CELEBRITY TV gardener Alan Titchmarsh was guest of honour at the grand opening of Stowe Landscape Gardens’ new visitor centre last Friday.
The historic New Inn has undergone a £9 million maekover since being acquired in a state of near collapse by the National Trust in 2005.
Originally the coaching inn where 18th century visitors to Stowe would stay, and mentioned in Seeley’s Guidebook of 1769, it has now been turned into a state-of-the-art visitor centre.
Mr Titchmarsh said he has admired Stowe for years, and he featured the gardens in an episode of his series Alan’s Garden Secrets in 2010
In the programme, he explained how 18th century head gardener Charles Bridgeman removed hedges and wall to break down the formal barriers that existed from the previous century and open up the views of the surrounding area.
He told the Advertiser: “Stowe is the finest example of landscape garden of the 18th century. This is the time at which there was a seismic change in garden design. All the twiddly beds and borders were swept away in favour of Arcadian desgn. It set out to be pleasing.
“It was, I think, the most exciting time in landscape history.”
And he hailed Capability Brown’s vision as a gardener.
He said: “The trees Capability Brown planted were whips, 2ft high. He knew what they were going to look like.”
And he added: “So little emphasis today is on beauty – it’s all down to cost.
“As I’ve got older, what matters to me is scale, line, proportion, perspective.
“Stowe is an object lesson for that.”
And he said the lessons we can learn from the vast landscapes at Stowe are still “totally relevant” to the smaller-scale gardener.
“If you made a model of Stowe and put it on a table, the proportion and perspective are still relevant.

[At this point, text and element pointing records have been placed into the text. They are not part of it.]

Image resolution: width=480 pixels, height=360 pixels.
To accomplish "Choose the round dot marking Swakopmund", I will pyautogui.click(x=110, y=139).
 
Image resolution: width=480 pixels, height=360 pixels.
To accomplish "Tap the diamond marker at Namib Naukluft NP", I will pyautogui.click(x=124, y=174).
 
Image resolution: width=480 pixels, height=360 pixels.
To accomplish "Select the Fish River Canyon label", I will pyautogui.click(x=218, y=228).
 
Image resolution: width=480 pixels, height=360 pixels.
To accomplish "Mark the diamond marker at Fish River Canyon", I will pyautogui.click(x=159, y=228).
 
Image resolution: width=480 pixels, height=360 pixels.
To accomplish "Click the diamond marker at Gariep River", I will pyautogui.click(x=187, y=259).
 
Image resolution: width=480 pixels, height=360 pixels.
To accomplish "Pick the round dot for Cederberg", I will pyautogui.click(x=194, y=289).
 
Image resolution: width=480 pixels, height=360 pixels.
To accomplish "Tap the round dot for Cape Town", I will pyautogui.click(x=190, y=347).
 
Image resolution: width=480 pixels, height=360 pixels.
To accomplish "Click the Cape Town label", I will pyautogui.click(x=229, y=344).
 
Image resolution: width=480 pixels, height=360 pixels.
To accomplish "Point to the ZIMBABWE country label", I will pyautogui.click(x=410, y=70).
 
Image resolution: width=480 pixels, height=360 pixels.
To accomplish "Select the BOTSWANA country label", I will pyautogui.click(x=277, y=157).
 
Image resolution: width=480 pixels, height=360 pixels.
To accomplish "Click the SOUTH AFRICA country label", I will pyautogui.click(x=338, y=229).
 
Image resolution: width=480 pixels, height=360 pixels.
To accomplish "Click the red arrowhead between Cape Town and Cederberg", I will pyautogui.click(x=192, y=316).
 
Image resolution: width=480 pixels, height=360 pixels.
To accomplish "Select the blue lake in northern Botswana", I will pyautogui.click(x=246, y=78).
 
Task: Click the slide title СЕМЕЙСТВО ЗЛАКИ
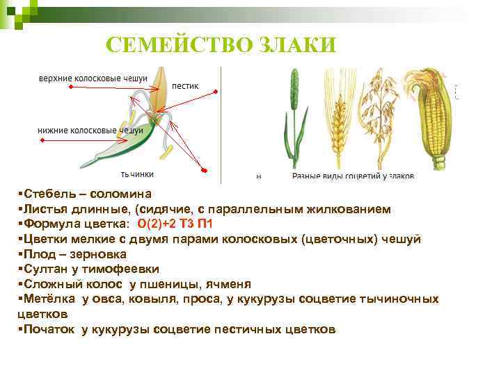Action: point(221,45)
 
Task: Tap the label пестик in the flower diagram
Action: point(185,86)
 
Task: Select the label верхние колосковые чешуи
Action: point(87,78)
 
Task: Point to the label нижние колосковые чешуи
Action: point(90,130)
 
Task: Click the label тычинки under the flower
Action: point(137,174)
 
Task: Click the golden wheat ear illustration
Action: point(340,125)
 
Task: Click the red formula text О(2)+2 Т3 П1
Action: point(175,224)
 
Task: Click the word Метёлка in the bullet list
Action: point(49,299)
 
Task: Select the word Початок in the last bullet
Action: point(49,329)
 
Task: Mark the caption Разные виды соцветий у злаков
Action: point(353,177)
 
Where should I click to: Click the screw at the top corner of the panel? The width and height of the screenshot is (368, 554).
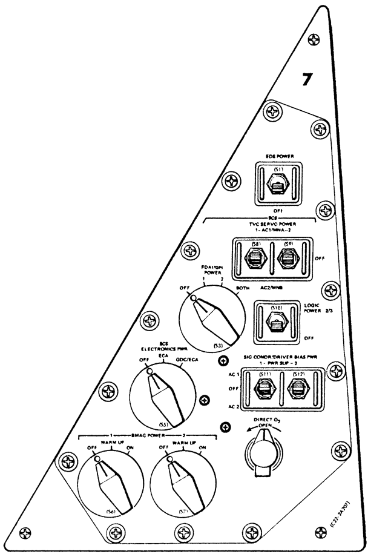pos(316,41)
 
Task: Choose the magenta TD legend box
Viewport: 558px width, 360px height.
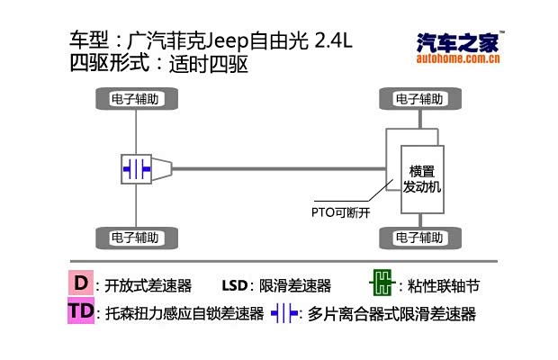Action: pos(81,312)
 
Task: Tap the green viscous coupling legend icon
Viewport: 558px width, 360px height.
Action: pos(382,285)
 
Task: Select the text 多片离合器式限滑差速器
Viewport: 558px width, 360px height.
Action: pos(392,314)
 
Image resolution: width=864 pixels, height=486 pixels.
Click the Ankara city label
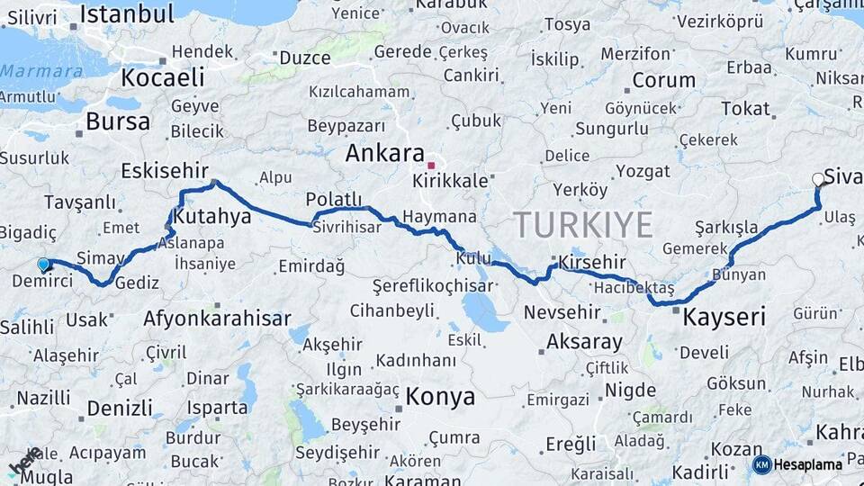pyautogui.click(x=384, y=154)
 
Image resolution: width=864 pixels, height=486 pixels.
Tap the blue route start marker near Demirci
pyautogui.click(x=43, y=265)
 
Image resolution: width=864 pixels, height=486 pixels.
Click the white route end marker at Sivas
pyautogui.click(x=818, y=180)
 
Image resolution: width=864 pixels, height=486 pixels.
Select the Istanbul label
pyautogui.click(x=127, y=14)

“It’s vital that places like Stowe are looked after, because so much of life now is about the price of everything and the value of nothing. I think we underestimate the value of beauty to the landscape.
“I went to the Da Vinci exhibition in London and it was stuffed with every kind of person from all walks of life. All those exhibitions – Leonardo, Hockney, Freud – they’re selling out. People want beauty. It’s reality.
“There is nothing more real than this landscape. It’s lasting, it will be here tomorrow when today’s worries are gone.
“This is a larger-scale Leonardo. You can sit and look at some of the views and just gasp.
“It’s the age of classical elegance.
“It’s boastful, it may be bonkers, but it’s also staggeringly beautiful.
“English domestic gardens are the best in the world.”